Updated on July 02, 2020

Comments

  • gruszczy
    gruszczy almost 4 years

    I am trying to retrieve date from an email. At first it's easy:

    message = email.parser.Parser().parse(file)
    date = message['Date']
    print date
    

    and I receive:

    'Mon, 16 Nov 2009 13:32:02 +0100'
    

    But I need a nice datetime object, so I use:

    datetime.strptime('Mon, 16 Nov 2009 13:32:02 +0100', '%a, %d %b %Y %H:%M:%S %Z')
    

    which raises ValueError, since %Z isn't format for +0100. But I can't find proper format for timezone in the documentation, there is only this %Z for zone. Can someone help me on that?

  • gruszczy
    gruszczy over 14 years
    Yeah, I've seen it, but it's deprecated.
  • gruszczy
    gruszczy over 14 years
    Yep, those functions seems to have been moved to utils and email is fine to use.
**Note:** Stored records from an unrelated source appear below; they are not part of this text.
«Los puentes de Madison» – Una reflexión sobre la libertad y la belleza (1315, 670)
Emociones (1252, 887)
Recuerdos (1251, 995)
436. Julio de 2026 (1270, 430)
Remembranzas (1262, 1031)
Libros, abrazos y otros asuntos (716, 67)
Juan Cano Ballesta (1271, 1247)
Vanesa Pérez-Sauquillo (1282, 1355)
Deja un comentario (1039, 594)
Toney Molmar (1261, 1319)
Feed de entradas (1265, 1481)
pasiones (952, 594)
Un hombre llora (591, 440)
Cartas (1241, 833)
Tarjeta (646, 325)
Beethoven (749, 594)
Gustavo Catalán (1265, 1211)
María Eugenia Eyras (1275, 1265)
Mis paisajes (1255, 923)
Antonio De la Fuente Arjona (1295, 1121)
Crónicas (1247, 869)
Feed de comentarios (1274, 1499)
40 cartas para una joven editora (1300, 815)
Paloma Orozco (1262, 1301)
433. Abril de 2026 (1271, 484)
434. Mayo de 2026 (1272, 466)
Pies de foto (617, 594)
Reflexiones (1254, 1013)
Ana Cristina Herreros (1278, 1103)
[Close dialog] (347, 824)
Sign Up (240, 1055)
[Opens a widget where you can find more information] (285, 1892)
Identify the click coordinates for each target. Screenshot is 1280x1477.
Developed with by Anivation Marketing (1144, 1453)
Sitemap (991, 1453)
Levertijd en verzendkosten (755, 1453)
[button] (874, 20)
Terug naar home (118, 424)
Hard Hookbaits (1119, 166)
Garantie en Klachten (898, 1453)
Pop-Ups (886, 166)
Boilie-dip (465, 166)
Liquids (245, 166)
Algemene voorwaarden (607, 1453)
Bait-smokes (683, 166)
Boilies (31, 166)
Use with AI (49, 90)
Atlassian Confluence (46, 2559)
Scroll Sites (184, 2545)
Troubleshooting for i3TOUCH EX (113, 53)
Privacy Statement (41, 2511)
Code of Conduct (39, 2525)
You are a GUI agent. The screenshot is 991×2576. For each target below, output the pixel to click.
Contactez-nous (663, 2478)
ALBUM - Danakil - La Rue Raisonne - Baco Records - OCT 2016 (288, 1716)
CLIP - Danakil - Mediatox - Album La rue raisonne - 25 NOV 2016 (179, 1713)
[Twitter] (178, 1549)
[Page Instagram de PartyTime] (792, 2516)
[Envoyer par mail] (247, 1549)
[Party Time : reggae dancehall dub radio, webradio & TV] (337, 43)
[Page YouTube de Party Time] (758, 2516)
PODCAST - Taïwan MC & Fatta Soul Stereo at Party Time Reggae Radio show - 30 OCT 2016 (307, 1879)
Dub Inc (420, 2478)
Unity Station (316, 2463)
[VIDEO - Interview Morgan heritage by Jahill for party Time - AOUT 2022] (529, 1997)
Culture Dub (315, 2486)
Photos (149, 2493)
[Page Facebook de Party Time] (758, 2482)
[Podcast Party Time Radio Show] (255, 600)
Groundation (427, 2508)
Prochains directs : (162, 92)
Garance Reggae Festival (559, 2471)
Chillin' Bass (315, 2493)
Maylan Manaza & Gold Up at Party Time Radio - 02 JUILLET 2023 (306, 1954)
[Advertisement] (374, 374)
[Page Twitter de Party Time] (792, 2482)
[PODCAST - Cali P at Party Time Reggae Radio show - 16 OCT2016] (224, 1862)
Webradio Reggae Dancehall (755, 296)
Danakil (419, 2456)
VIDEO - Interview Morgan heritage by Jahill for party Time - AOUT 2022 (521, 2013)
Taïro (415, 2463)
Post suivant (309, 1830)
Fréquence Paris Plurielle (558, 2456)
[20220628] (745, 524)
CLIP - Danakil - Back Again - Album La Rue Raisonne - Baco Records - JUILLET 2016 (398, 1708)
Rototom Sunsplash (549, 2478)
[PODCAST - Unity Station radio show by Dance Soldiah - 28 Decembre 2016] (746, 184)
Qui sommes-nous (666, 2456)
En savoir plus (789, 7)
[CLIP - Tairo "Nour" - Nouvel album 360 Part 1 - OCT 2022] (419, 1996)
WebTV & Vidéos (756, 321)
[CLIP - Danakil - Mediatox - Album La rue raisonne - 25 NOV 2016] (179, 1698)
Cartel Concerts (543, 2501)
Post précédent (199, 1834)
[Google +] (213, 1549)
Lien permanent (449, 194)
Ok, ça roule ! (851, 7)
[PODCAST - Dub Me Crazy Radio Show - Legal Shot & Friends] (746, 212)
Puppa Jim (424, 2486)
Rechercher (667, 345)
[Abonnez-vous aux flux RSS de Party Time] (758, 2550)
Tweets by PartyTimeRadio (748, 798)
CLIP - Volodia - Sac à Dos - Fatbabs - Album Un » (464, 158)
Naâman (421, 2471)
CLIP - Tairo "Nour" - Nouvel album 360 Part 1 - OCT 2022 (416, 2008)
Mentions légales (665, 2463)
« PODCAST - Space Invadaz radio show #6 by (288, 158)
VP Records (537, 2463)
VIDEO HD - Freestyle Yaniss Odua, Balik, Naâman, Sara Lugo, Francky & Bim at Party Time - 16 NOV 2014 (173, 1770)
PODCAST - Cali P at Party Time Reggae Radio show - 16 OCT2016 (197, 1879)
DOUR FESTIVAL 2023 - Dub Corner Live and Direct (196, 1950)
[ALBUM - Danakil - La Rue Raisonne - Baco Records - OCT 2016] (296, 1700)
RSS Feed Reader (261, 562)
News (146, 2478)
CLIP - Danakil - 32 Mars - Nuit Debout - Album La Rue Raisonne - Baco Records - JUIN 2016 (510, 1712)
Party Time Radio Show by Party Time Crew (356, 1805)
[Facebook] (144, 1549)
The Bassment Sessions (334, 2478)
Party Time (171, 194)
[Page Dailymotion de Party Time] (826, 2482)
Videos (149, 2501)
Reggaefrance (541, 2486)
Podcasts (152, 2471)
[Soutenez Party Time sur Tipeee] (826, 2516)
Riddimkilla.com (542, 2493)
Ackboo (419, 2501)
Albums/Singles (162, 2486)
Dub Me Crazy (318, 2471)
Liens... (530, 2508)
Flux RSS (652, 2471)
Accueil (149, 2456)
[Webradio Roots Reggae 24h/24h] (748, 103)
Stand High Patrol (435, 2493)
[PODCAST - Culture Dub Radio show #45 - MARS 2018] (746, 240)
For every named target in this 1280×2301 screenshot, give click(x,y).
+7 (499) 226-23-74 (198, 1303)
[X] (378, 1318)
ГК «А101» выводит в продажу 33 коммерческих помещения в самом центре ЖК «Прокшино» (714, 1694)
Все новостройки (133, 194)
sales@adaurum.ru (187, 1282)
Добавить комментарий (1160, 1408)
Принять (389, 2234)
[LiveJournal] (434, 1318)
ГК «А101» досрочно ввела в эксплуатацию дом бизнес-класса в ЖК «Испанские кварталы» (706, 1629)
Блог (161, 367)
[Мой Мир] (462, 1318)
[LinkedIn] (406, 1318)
Thanks.
  • Eric Pruitt
    Eric Pruitt over 12 years
    That won't yield an accurate value. time.mktime assumes a local time tuple, and the parsedate function does not take into account the time zone:time.mktime(email.utils.parsedate('Mon, 16 Nov 2009 13:32:02 +0900')) == time.mktime(email.utils.parsedate('Mon, 16 Nov 2009 13:32:02 +0100')) returns True. Tagging @gruszczy in case he's relying on this method.
  • SamB
    SamB over 12 years
    This function is now known as email.utils.parsedate_tz(), FWIW.
  • jfs
    jfs about 10 years
    mktime + timezone may produce wrong values for past dates or if the timezone has DST transitions: time.timezone != time.altzone. Use tt = parsedate_tz(date_str); timestamp = calendar.timegm(tt) - tt[9] instead.
  • jfs
    jfs about 10 years
    mktime_tz may fail on Python before 2.7.4 if the local timezone had different UTC offset at date_tuple. Use calendar.timegm() directly in this case.
  • jfs
    jfs over 9 years
    it does not answer the question. You use different time format. Note: the time format in the question is defined in rfc 5322 (and its predessors) -- it can be parsed using email.utils.parsedate_tz on Python 2.7. Your format looks like rfc 3339. Both can be parsed using dateutil.parser.parse() on Python 2. See Convert timestamps with offset to datetime obj using strptime
  • dnozay
    dnozay over 9 years
    @J.F.Sebastian, had you not deleted my answer on one of the duplicate question, I would not have posted my answer here. My problem was strptime does not handle %z format, I believe this is the same problem.
  • jfs
    jfs over 9 years
    I can't delete someone's else answer by myself. Could you link to the corresponding question?
  • mgilbert
    mgilbert over 5 years
    In more recent versions of python you can also use email.utils.parsedate_to_datetime
  • jtbr
    jtbr over 5 years
    This returns a naive datetime in UTC. To make it aware, you could provide a time zone as the second parameter to fromtimestamp. In python 3, that's easy: datetime.timezone.utc. In python 2.7, you'd need to implement a UTC tzinfo class and provide that.
  • klapshin
    klapshin over 5 years
    In python 3.7 parsedate_tz have not counted tz shift in datetime '2019-03-14 20:43:56 +0300' and just returned a naive '2019-03-14 20:43:56'. Although email.utils.parsedate_to_datetime from @jfs answer solved the problem and returned tz-aware object.